18Avec les multiples représentations de festins de Véronèse, situées à mi-chemin entre la « Cène » et le banquet mondain [15], on se trouve au commencement d’une évolution qui voit le rituel religieux, transformé par l’imagination, progresser vers d’autres champs de la culture, l’art de la nature morte notamment. Le contexte performatif du rituel eucharistique se trouve ici gommé. Seuls restent ses éléments substantiels : le pain et le vin. Au cours du processus d’érosion de la transcendance dans l’histoire de la culture européenne, les exemples de transposition du rituel artistique en acte artistique sont légions. Citons, pour mémoire, le tableau maniériste de Salvador Dali : « The Sacrament of the Last Supper » de 1955.

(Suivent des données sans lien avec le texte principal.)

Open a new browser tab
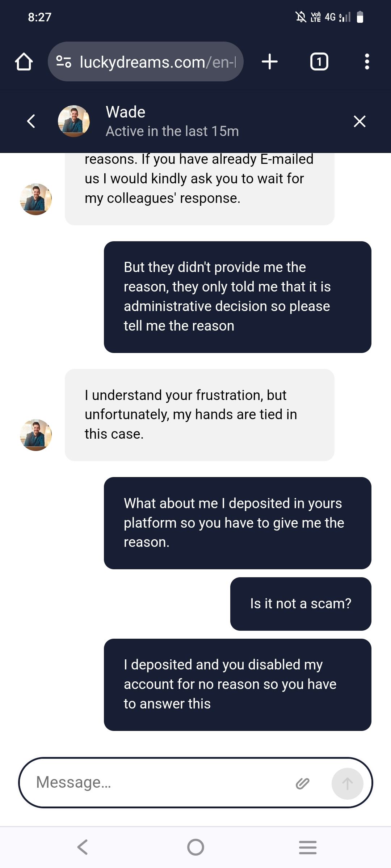The height and width of the screenshot is (868, 391). [x=270, y=62]
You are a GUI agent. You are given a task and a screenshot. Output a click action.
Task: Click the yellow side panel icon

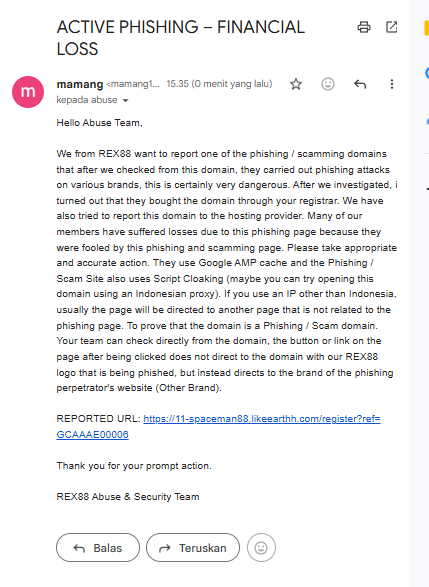click(426, 28)

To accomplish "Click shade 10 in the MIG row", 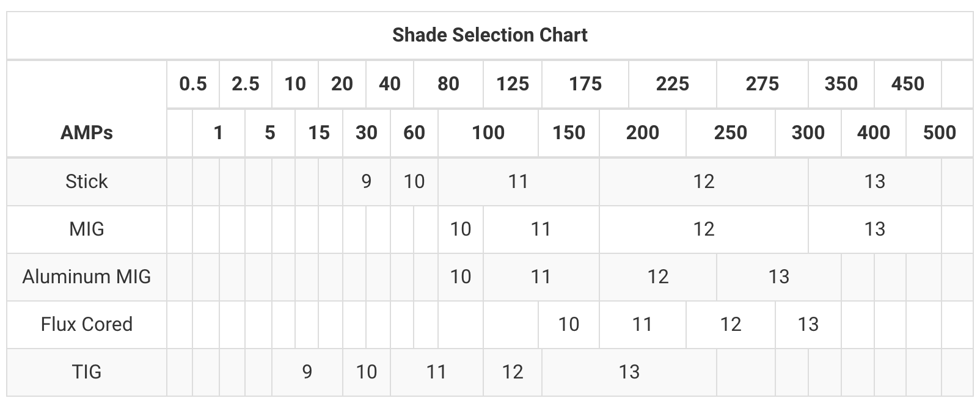I will [460, 229].

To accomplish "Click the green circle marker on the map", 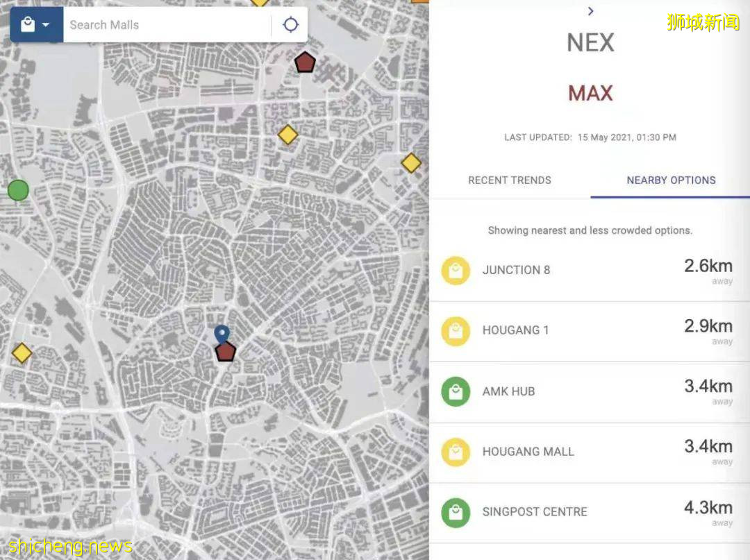I will click(x=18, y=189).
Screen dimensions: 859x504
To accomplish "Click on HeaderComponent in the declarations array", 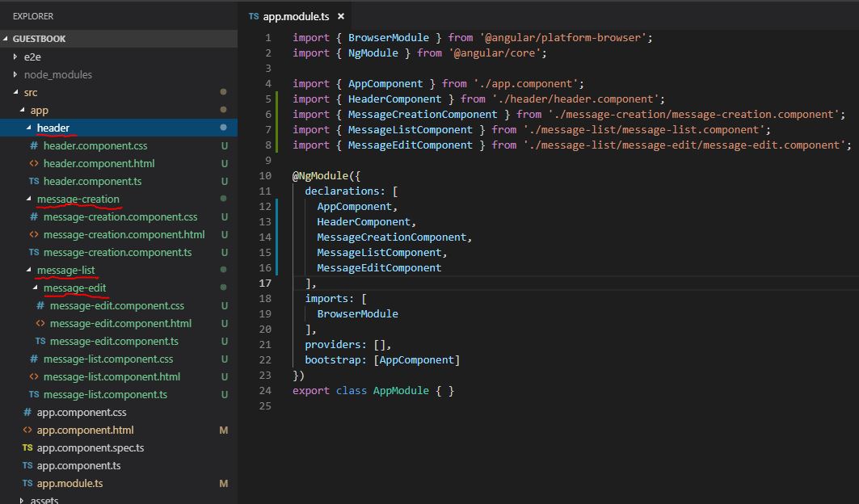I will click(x=364, y=222).
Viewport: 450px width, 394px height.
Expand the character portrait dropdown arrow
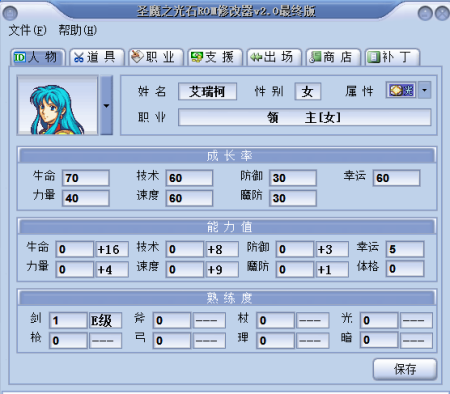click(x=106, y=105)
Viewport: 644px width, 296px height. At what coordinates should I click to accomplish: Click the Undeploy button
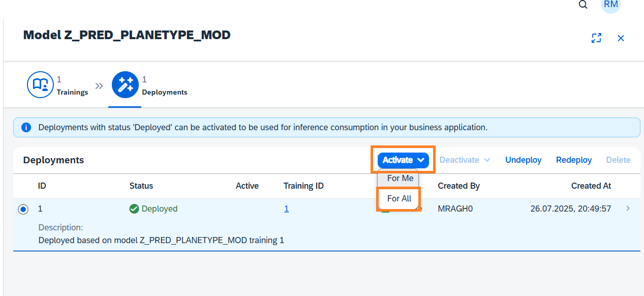[x=523, y=160]
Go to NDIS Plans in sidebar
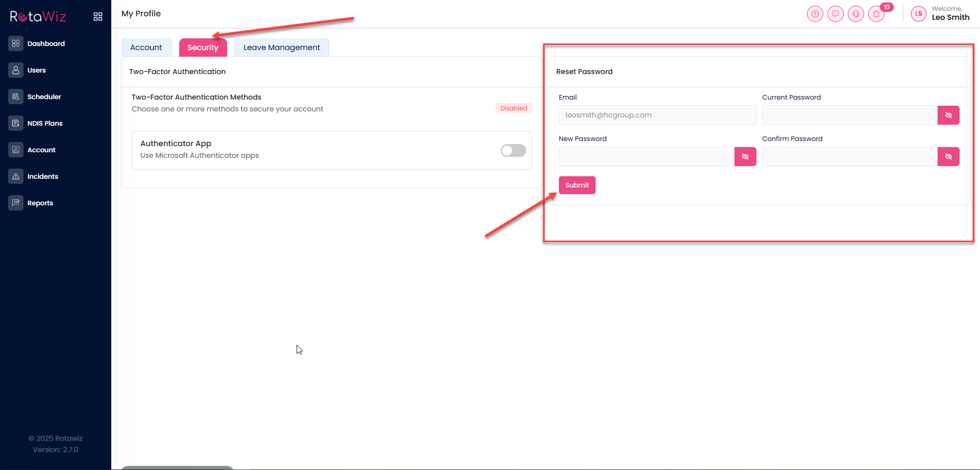 (x=45, y=123)
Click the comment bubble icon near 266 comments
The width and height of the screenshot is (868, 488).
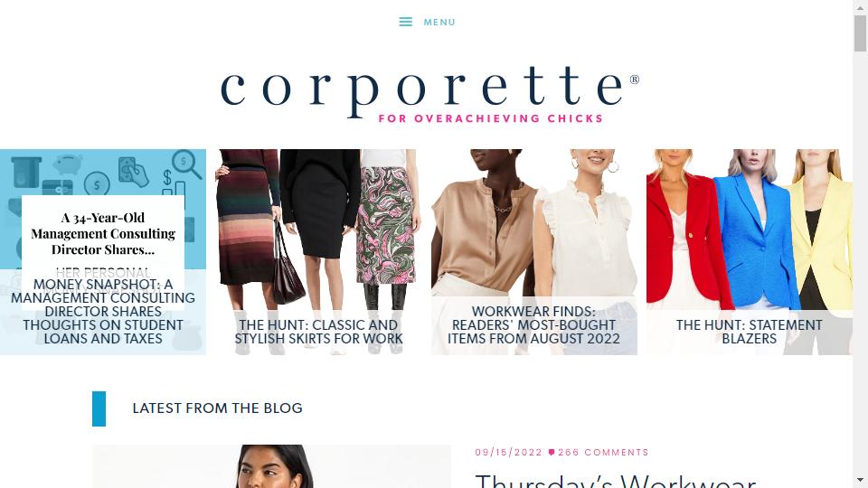pos(552,452)
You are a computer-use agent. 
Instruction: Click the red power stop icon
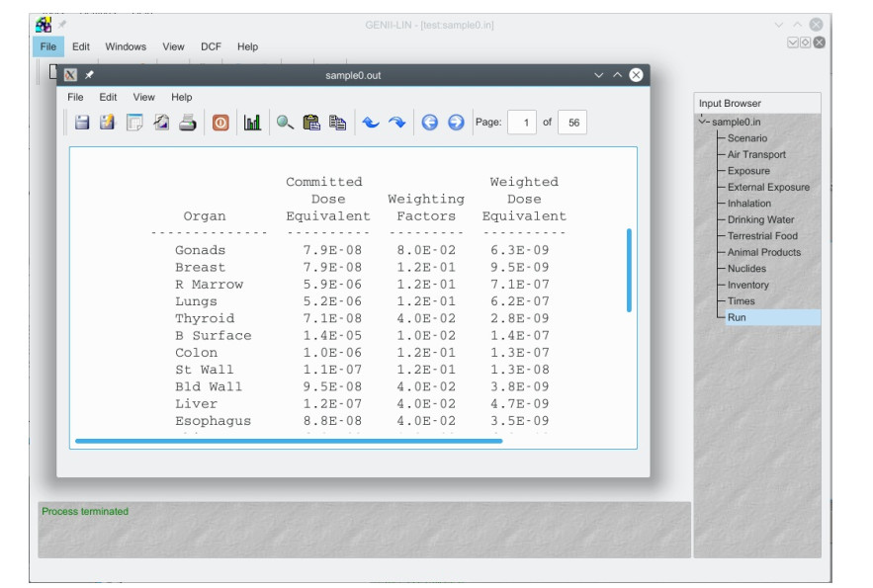(x=220, y=123)
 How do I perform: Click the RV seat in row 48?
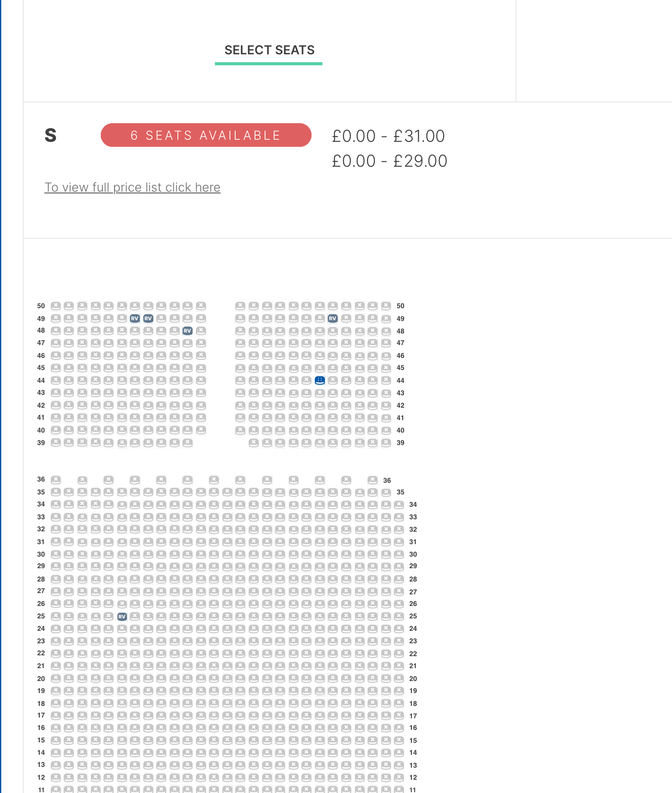click(187, 331)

19Nous parvenons à présent au quatrième champ où le rituel de l’Eucharistie quitte la sphère du religieux. C’est celui des « cultural performances », comme le disent Singer et Turner. Ces performances se distinguent des champs étudiés précédemment du cultuel, du quotidien et de l’art, plus clairement définis. Sans doute le projet réalisé par Andy Warhol à Milan Last Supper, est-il le prototype de ce moment où le rituel de la Cène rejoint le domaine performatif. On y voit des répliques de L’Ultima Cena de Léonard de Vinci exposées dans une banque située en face de Santa Maria delle Grazie à Milan, où se trouve la fresque de Léonard [16]. Le rituel religieux est mis en scène et « mis à distance » (verfremdet) à la fois. L’artiste japonais Hiroshi Sugimoto ne procède pas autrement quand il photographie de poupées de cire figurant la « Cène » de Léonard de Vinci [17].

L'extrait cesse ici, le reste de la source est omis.